Henry, the boatkeeper at Lakeview Hall, was not as weatherwise as he should have been. He had allowed a number of boats to be taken out that afternoon without warning the girls to beware of squalls.

Not that such warning would have been taken seriously by many of the girls, for a fairer day in the seeming had not appeared on the calendar. Nan and Bess decided to go out in one of the double canoes.

The chums from Tillbury did not own a boat. Several of the older girls did, and Bess had already written home for a motor boat.

“I’ll tease dad for a motor boat first,” she confided to Nan. “Of course he won’t hear to that. So I’ll try to get a sailboat—what do they call ’em?—a cat, with an auxiliary engine. And he won’t listen to that, either.”

“Why ask for something you know you can’t have?” asked the wondering Nan.

“Goodness! don’t you see?” exclaimed Bess, exasperated at such lack of understanding. “Why, if I ask for something big, dad will compromise in the end, and probably give me just what I originally expected to have. ‘Aim high’ is my motto. Oh, we’ll get a nice canoe, at the least, or a cedar boat with a portable engine and propeller.”

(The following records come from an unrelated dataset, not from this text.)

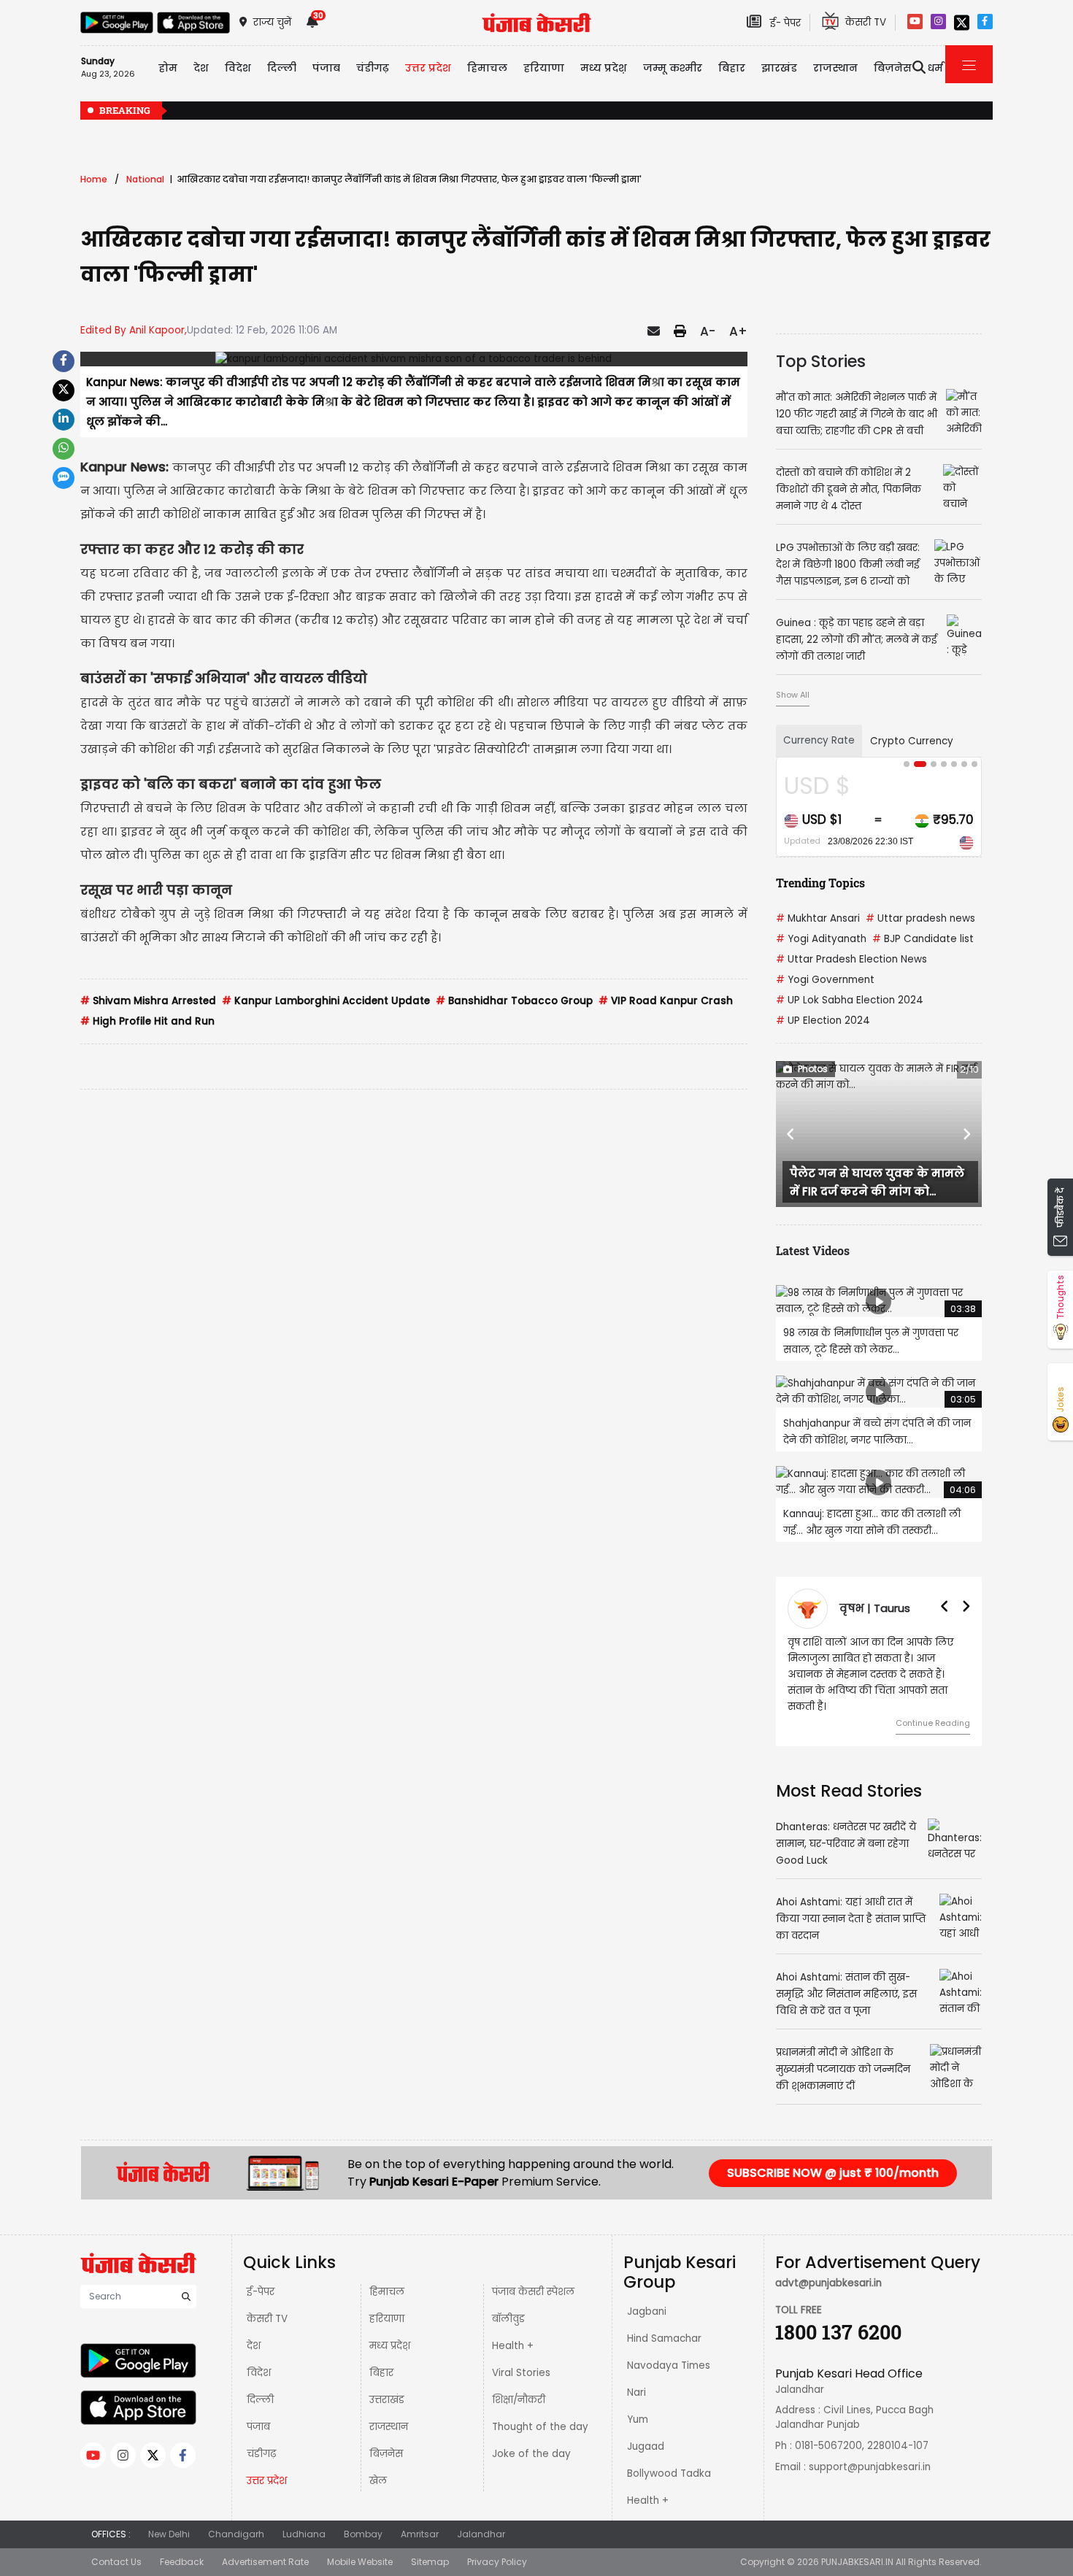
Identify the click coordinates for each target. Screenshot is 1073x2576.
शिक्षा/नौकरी (518, 2400)
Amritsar (420, 2534)
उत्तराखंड (386, 2400)
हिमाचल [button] (487, 68)
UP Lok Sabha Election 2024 (849, 1000)
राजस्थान (388, 2427)
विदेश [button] (238, 68)
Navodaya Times (668, 2365)
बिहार (731, 68)
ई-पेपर (260, 2292)
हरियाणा (386, 2319)
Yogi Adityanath (821, 939)
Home (93, 179)
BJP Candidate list (923, 939)
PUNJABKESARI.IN (857, 2562)
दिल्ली (281, 68)
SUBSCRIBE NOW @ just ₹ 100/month (833, 2172)
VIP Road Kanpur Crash (666, 1001)
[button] (791, 1134)
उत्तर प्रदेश (428, 68)
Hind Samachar (664, 2338)
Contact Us (116, 2562)
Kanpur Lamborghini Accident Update (326, 1001)
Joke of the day (531, 2454)
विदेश (259, 2373)
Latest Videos (813, 1250)
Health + (513, 2346)
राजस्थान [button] (835, 68)
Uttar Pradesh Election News (851, 959)
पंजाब (258, 2427)
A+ (738, 331)
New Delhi (169, 2534)
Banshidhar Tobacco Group (514, 1001)
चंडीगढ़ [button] (372, 68)
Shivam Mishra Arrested (148, 1001)
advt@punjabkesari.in (828, 2283)
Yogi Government (825, 980)
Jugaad (645, 2446)
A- (707, 331)
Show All (792, 695)
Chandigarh (236, 2534)
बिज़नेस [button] (893, 68)
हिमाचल (386, 2292)
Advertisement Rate (265, 2562)
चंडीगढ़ (261, 2454)
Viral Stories (521, 2373)
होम (167, 68)
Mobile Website (360, 2562)
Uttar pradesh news (920, 918)
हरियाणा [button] (543, 68)
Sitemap (430, 2562)
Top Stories (821, 361)
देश (254, 2346)
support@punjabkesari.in (870, 2467)
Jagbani (646, 2311)
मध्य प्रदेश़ (603, 68)
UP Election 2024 (823, 1020)
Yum (637, 2419)
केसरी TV (267, 2319)
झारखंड (779, 68)
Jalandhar (481, 2534)
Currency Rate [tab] (819, 740)
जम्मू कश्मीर (672, 68)
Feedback (182, 2562)
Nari (636, 2392)
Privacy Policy (497, 2562)
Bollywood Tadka (669, 2473)
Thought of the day (540, 2427)
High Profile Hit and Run (147, 1021)
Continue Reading (922, 1723)
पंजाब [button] (326, 68)
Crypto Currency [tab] (911, 741)
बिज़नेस (386, 2454)
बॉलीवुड (508, 2319)
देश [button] (201, 68)
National (145, 179)
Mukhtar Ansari (818, 918)
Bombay (363, 2534)
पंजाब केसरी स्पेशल (533, 2292)
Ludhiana (304, 2534)
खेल (378, 2481)
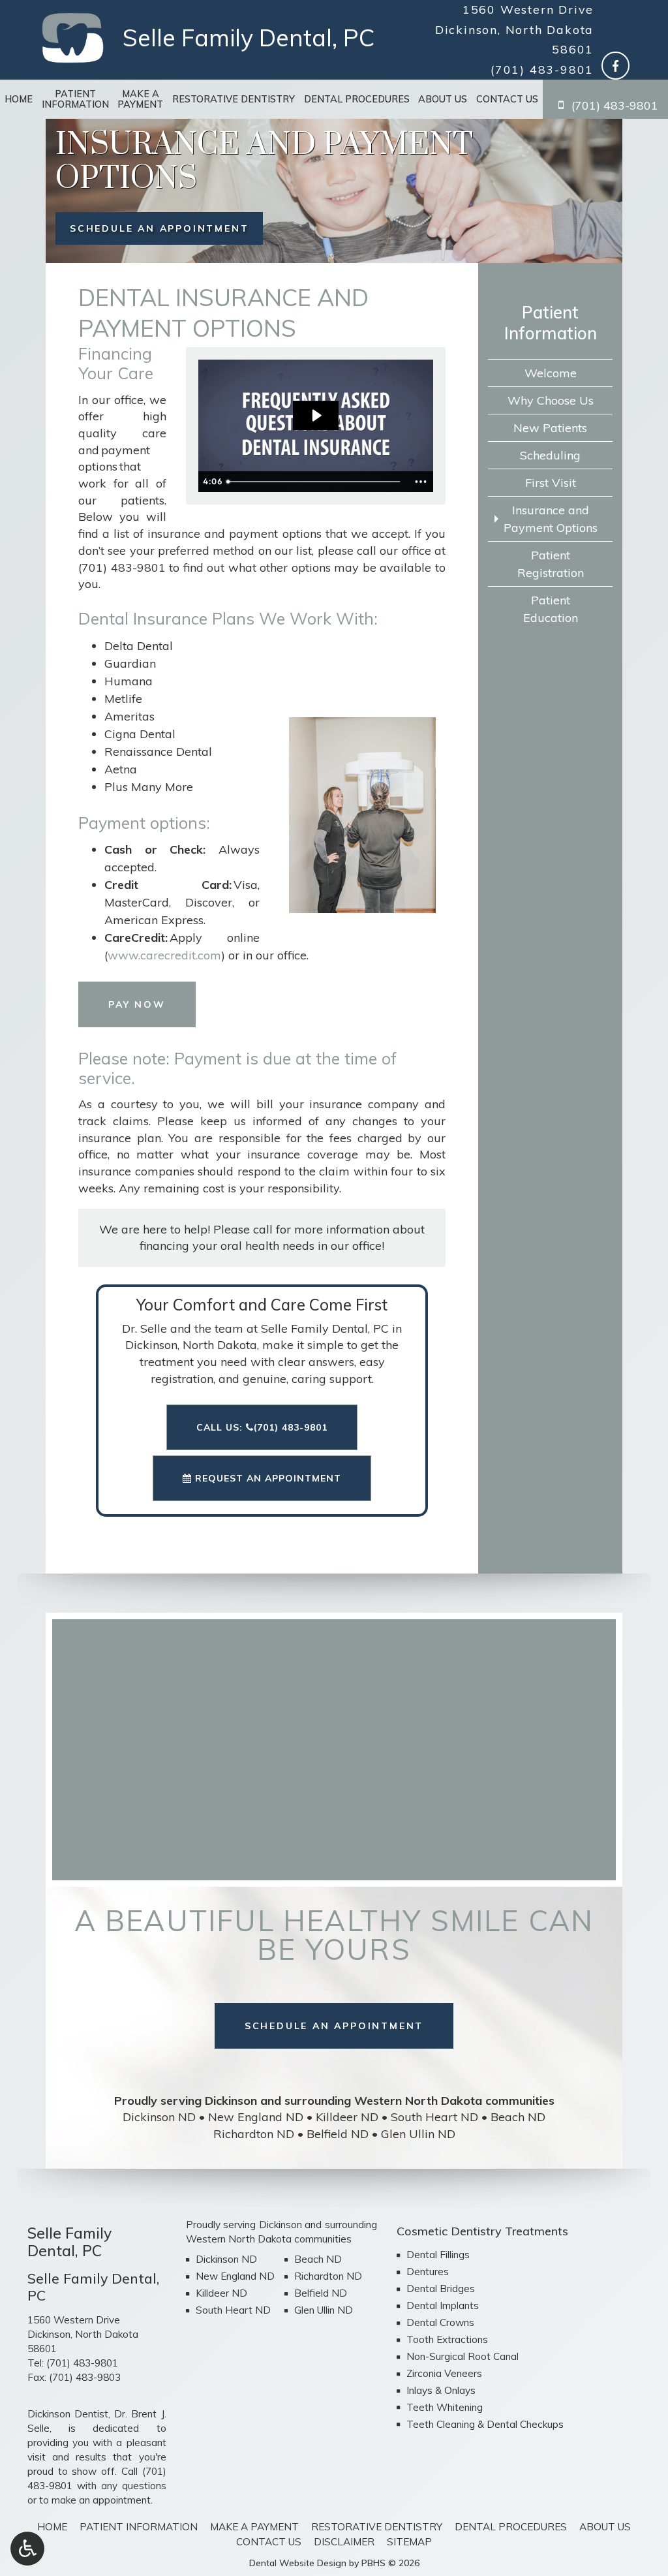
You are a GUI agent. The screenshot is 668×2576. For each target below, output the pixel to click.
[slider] (315, 481)
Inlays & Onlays (441, 2390)
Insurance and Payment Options (551, 519)
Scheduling (550, 455)
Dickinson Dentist (67, 2414)
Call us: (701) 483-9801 (261, 1427)
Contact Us (507, 99)
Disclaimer (344, 2542)
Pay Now (137, 1004)
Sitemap (409, 2542)
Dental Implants (442, 2305)
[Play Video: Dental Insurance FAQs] (316, 415)
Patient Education (550, 609)
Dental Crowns (440, 2322)
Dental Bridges (440, 2288)
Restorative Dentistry (233, 99)
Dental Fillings (438, 2254)
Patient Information (550, 322)
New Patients (550, 427)
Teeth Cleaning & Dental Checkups (485, 2424)
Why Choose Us (551, 400)
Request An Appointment (266, 1478)
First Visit (550, 482)
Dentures (427, 2271)
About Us (442, 99)
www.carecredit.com (164, 955)
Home (19, 99)
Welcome (550, 372)
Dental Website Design (297, 2563)
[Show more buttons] (420, 481)
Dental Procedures (357, 99)
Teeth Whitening (444, 2407)
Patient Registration (550, 564)
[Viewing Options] (27, 2548)
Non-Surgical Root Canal (462, 2356)
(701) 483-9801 (542, 69)
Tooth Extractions (447, 2339)
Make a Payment (254, 2527)
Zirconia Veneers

This way of getting what one wished rather shocked Nan, who always asked pointblank for what she wanted, but was usually wise enough not to think too much about what she knew she could not have.

“That’s an awfully roundabout way of getting what you desire,” she suggested to Bess.

“Oh! you don’t know my father. Mother has to do the same. He has plenty of money, but sometimes he hates to give it up. I can tease almost anything out of him.”

“Hush, Bess! Suppose anybody else should hear you?” Nan suggested.